Stored items

+++

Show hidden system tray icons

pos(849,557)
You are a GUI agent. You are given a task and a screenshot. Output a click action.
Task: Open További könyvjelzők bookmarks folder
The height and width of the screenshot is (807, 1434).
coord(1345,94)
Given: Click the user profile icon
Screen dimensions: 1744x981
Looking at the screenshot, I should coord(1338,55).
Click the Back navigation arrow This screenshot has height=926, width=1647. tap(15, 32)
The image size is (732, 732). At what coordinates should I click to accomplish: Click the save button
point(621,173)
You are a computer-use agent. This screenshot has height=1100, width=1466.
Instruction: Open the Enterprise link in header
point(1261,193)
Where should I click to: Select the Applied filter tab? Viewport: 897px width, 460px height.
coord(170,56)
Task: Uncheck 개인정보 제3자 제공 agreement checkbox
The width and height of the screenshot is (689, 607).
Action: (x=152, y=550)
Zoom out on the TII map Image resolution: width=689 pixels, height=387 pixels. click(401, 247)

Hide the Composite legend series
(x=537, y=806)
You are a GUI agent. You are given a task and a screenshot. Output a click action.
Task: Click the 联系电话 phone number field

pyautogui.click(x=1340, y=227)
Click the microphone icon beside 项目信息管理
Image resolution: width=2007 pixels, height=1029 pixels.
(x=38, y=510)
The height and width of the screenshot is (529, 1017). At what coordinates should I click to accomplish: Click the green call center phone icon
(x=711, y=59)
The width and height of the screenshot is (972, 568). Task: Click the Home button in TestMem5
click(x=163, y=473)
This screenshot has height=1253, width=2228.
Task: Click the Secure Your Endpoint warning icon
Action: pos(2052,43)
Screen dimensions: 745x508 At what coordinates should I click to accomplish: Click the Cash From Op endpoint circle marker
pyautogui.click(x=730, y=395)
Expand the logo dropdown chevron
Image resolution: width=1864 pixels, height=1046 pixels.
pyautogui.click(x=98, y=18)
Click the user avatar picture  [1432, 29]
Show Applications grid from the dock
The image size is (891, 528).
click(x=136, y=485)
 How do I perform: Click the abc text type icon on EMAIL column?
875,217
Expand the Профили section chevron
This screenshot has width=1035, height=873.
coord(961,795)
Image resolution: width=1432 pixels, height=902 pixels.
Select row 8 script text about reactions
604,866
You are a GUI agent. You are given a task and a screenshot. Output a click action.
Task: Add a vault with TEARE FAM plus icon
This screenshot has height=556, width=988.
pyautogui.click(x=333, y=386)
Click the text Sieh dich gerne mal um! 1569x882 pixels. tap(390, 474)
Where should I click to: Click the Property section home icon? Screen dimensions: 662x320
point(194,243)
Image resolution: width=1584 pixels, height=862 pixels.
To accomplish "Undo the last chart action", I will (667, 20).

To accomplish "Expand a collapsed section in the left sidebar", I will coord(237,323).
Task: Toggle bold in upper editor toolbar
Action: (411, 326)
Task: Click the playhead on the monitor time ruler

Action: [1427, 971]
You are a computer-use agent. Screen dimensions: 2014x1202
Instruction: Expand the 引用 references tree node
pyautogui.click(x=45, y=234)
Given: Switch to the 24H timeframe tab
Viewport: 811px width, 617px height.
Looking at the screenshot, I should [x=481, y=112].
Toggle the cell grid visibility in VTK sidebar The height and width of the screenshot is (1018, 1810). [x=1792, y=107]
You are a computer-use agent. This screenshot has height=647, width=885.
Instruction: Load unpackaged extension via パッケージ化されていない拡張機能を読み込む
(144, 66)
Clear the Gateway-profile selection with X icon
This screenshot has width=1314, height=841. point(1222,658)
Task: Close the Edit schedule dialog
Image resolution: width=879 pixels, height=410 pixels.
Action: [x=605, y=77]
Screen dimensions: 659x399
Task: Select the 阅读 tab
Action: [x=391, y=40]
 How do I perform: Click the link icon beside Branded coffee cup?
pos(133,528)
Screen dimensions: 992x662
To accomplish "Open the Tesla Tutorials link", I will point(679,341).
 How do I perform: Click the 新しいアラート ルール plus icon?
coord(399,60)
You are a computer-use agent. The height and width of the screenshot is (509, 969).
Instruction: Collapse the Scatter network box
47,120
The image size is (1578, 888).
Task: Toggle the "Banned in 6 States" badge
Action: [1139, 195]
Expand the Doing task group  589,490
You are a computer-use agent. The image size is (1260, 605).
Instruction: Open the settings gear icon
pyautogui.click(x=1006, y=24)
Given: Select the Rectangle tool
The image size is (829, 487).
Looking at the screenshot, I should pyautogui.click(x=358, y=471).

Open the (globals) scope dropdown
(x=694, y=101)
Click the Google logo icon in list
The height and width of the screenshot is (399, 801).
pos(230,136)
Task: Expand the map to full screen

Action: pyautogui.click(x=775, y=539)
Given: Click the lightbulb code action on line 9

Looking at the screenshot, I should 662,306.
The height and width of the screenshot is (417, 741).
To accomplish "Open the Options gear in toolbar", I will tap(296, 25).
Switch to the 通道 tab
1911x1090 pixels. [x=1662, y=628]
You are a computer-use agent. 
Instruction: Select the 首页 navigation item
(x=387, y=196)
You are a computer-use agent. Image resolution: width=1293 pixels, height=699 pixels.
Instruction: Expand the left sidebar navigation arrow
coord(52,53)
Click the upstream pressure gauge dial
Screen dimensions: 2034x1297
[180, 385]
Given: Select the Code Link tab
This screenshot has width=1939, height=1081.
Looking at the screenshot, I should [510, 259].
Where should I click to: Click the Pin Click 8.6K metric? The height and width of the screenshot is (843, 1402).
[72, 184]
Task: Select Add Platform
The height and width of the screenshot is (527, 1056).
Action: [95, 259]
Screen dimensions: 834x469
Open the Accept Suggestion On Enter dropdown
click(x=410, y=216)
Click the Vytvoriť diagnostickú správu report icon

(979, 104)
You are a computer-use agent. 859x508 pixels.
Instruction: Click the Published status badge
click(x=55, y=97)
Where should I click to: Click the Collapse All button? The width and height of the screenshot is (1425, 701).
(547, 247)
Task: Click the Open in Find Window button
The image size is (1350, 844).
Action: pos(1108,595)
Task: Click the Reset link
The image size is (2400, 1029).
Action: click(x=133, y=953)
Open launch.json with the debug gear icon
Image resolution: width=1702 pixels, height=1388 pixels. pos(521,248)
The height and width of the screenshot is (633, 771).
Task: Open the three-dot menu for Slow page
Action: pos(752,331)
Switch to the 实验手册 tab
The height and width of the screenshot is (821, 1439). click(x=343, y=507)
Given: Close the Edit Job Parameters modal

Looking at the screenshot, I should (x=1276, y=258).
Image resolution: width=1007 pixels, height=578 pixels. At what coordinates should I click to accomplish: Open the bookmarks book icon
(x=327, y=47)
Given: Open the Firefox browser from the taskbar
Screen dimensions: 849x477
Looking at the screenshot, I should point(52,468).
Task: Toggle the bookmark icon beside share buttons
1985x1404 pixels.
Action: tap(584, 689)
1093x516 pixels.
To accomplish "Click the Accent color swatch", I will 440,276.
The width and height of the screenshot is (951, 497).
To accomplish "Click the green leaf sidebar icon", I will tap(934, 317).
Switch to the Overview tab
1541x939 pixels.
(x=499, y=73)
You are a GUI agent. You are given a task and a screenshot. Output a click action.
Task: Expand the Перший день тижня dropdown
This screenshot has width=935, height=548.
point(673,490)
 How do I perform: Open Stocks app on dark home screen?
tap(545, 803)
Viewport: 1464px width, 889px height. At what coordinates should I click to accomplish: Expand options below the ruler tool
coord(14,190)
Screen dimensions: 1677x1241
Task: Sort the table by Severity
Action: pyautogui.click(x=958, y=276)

+++

### Assignment:
For every entry above, give it back exactly as written.

### Written answer:
Show hidden system tray icons

pos(849,557)
You are a GUI agent. You are given a task and a screenshot. Output a click action.
Task: Open További könyvjelzők bookmarks folder
The height and width of the screenshot is (807, 1434).
coord(1345,94)
Given: Click the user profile icon
Screen dimensions: 1744x981
Looking at the screenshot, I should coord(1338,55).
Click the Back navigation arrow This screenshot has height=926, width=1647. tap(15, 32)
The image size is (732, 732). At what coordinates should I click to accomplish: Click the save button
point(621,173)
You are a computer-use agent. This screenshot has height=1100, width=1466.
Instruction: Open the Enterprise link in header
point(1261,193)
Where should I click to: Select the Applied filter tab? Viewport: 897px width, 460px height.
coord(170,56)
Task: Uncheck 개인정보 제3자 제공 agreement checkbox
The width and height of the screenshot is (689, 607).
Action: (x=152, y=550)
Zoom out on the TII map Image resolution: width=689 pixels, height=387 pixels. click(401, 247)

Hide the Composite legend series
(x=537, y=806)
You are a GUI agent. You are given a task and a screenshot. Output a click action.
Task: Click the 联系电话 phone number field

pyautogui.click(x=1340, y=227)
Click the microphone icon beside 项目信息管理
Image resolution: width=2007 pixels, height=1029 pixels.
(x=38, y=510)
The height and width of the screenshot is (529, 1017). At what coordinates should I click to accomplish: Click the green call center phone icon
(x=711, y=59)
The width and height of the screenshot is (972, 568). Task: Click the Home button in TestMem5
click(x=163, y=473)
This screenshot has height=1253, width=2228.
Task: Click the Secure Your Endpoint warning icon
Action: pos(2052,43)
Screen dimensions: 745x508 At what coordinates should I click to accomplish: Click the Cash From Op endpoint circle marker
pyautogui.click(x=730, y=395)
Expand the logo dropdown chevron
Image resolution: width=1864 pixels, height=1046 pixels.
pyautogui.click(x=98, y=18)
Click the user avatar picture  [1432, 29]
Show Applications grid from the dock
The image size is (891, 528).
click(x=136, y=485)
 How do I perform: Click the abc text type icon on EMAIL column?
875,217
Expand the Профили section chevron
This screenshot has width=1035, height=873.
coord(961,795)
Image resolution: width=1432 pixels, height=902 pixels.
Select row 8 script text about reactions
604,866
You are a GUI agent. You are given a task and a screenshot. Output a click action.
Task: Add a vault with TEARE FAM plus icon
This screenshot has height=556, width=988.
pyautogui.click(x=333, y=386)
Click the text Sieh dich gerne mal um! 1569x882 pixels. tap(390, 474)
Where should I click to: Click the Property section home icon? Screen dimensions: 662x320
point(194,243)
Image resolution: width=1584 pixels, height=862 pixels.
To accomplish "Undo the last chart action", I will (667, 20).

To accomplish "Expand a collapsed section in the left sidebar", I will coord(237,323).
Task: Toggle bold in upper editor toolbar
Action: (411, 326)
Task: Click the playhead on the monitor time ruler

Action: [1427, 971]
You are a computer-use agent. Screen dimensions: 2014x1202
Instruction: Expand the 引用 references tree node
pyautogui.click(x=45, y=234)
Given: Switch to the 24H timeframe tab
Viewport: 811px width, 617px height.
Looking at the screenshot, I should [x=481, y=112].
Toggle the cell grid visibility in VTK sidebar The height and width of the screenshot is (1018, 1810). [x=1792, y=107]
You are a computer-use agent. This screenshot has height=647, width=885.
Instruction: Load unpackaged extension via パッケージ化されていない拡張機能を読み込む
(144, 66)
Clear the Gateway-profile selection with X icon
This screenshot has width=1314, height=841. point(1222,658)
Task: Close the Edit schedule dialog
Image resolution: width=879 pixels, height=410 pixels.
Action: [x=605, y=77]
Screen dimensions: 659x399
Task: Select the 阅读 tab
Action: [x=391, y=40]
 How do I perform: Click the link icon beside Branded coffee cup?
pos(133,528)
Screen dimensions: 992x662
To accomplish "Open the Tesla Tutorials link", I will point(679,341).
 How do I perform: Click the 新しいアラート ルール plus icon?
coord(399,60)
You are a computer-use agent. The height and width of the screenshot is (509, 969).
Instruction: Collapse the Scatter network box
47,120
The image size is (1578, 888).
Task: Toggle the "Banned in 6 States" badge
Action: [1139, 195]
Expand the Doing task group  589,490
You are a computer-use agent. The image size is (1260, 605).
Instruction: Open the settings gear icon
pyautogui.click(x=1006, y=24)
Given: Select the Rectangle tool
The image size is (829, 487).
Looking at the screenshot, I should pyautogui.click(x=358, y=471).

Open the (globals) scope dropdown
(x=694, y=101)
Click the Google logo icon in list
The height and width of the screenshot is (399, 801).
pos(230,136)
Task: Expand the map to full screen

Action: pyautogui.click(x=775, y=539)
Given: Click the lightbulb code action on line 9

Looking at the screenshot, I should 662,306.
The height and width of the screenshot is (417, 741).
To accomplish "Open the Options gear in toolbar", I will tap(296, 25).
Switch to the 通道 tab
1911x1090 pixels. [x=1662, y=628]
You are a computer-use agent. 
Instruction: Select the 首页 navigation item
(x=387, y=196)
You are a computer-use agent. Image resolution: width=1293 pixels, height=699 pixels.
Instruction: Expand the left sidebar navigation arrow
coord(52,53)
Click the upstream pressure gauge dial
Screen dimensions: 2034x1297
[180, 385]
Given: Select the Code Link tab
This screenshot has width=1939, height=1081.
Looking at the screenshot, I should [510, 259].
Where should I click to: Click the Pin Click 8.6K metric? The height and width of the screenshot is (843, 1402).
[72, 184]
Task: Select Add Platform
The height and width of the screenshot is (527, 1056).
Action: [95, 259]
Screen dimensions: 834x469
Open the Accept Suggestion On Enter dropdown
click(x=410, y=216)
Click the Vytvoriť diagnostickú správu report icon

(979, 104)
You are a computer-use agent. 859x508 pixels.
Instruction: Click the Published status badge
click(x=55, y=97)
Where should I click to: Click the Collapse All button? The width and height of the screenshot is (1425, 701).
(547, 247)
Task: Click the Open in Find Window button
The image size is (1350, 844).
Action: pos(1108,595)
Task: Click the Reset link
The image size is (2400, 1029).
Action: click(x=133, y=953)
Open launch.json with the debug gear icon
Image resolution: width=1702 pixels, height=1388 pixels. pos(521,248)
The height and width of the screenshot is (633, 771).
Task: Open the three-dot menu for Slow page
Action: pos(752,331)
Switch to the 实验手册 tab
The height and width of the screenshot is (821, 1439). click(x=343, y=507)
Given: Close the Edit Job Parameters modal

Looking at the screenshot, I should (x=1276, y=258).
Image resolution: width=1007 pixels, height=578 pixels. At what coordinates should I click to accomplish: Open the bookmarks book icon
(x=327, y=47)
Given: Open the Firefox browser from the taskbar
Screen dimensions: 849x477
Looking at the screenshot, I should point(52,468).
Task: Toggle the bookmark icon beside share buttons
1985x1404 pixels.
Action: tap(584, 689)
1093x516 pixels.
To accomplish "Click the Accent color swatch", I will 440,276.
The width and height of the screenshot is (951, 497).
To accomplish "Click the green leaf sidebar icon", I will tap(934, 317).
Switch to the Overview tab
1541x939 pixels.
(x=499, y=73)
You are a GUI agent. You are given a task and a screenshot. Output a click action.
Task: Expand the Перший день тижня dropdown
This screenshot has width=935, height=548.
point(673,490)
 How do I perform: Open Stocks app on dark home screen?
tap(545, 803)
Viewport: 1464px width, 889px height. At what coordinates should I click to accomplish: Expand options below the ruler tool
coord(14,190)
Screen dimensions: 1677x1241
Task: Sort the table by Severity
Action: pyautogui.click(x=958, y=276)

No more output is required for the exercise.